We need a national discussion about ways to improve parliament and, of course, many of the changes should require a 2/3rds majority vote in Parliament.

The Speaker of the House, Anglu Farrugia, had reiterated his wish for the introduction of a citizen’s right of reply to statements made about them in Parliament which they feel aggrieved by.

This might not, however, go far enough if what was said in Parliament is injurious and has no relevance in a national debate or public interest issue.

The Opposition had sent a letter to Deputy Prime Minister Chris Fearne six months ago saying that it is ready to discuss the Speaker’s proposals in the House Business Committee. The Opposition had also given a list of its own suggestions which, in its opinion, should be discussed with the government. So far, no reply has been given, PN Whip Robert Cutajar said.

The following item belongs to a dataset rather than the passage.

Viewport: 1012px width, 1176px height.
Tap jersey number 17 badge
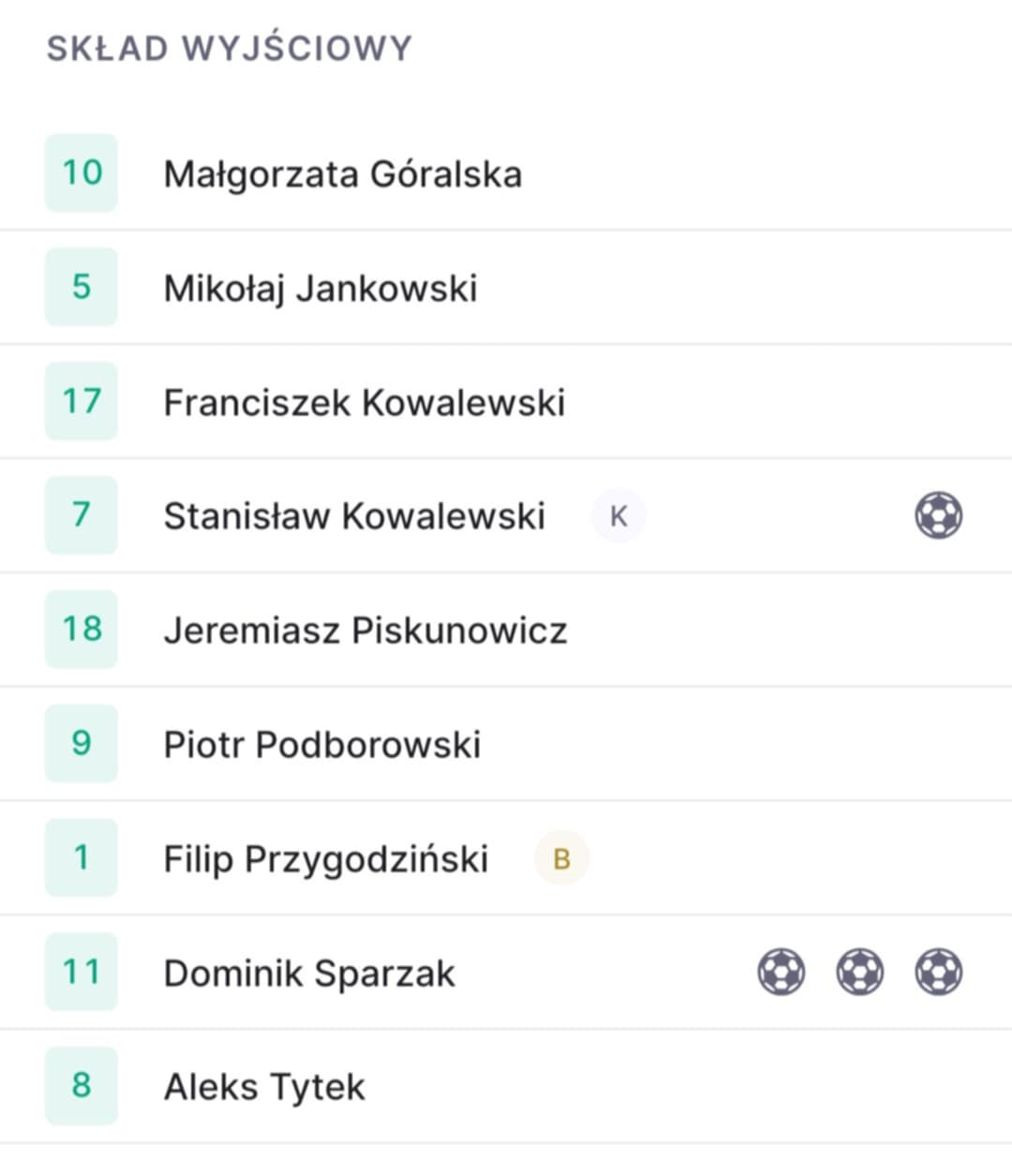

The PN’s proposals included Prime Minister’s Question time, that Opposition motions are not discussed once every three to six months, as is currently the case but should rather happen every alternate Thursday, and the setting up of a special committee dedicated to justice, among other things.

The government has every right not to agree with proposals being made, but it should hold a debate about them.

Why shouldn’t we debate possible ways to change parliament if some of the proposals could be good for the country? Just because one party is currently in government, in the future that party might be in opposition, so it makes sense to find ways to ensure the best possible practices.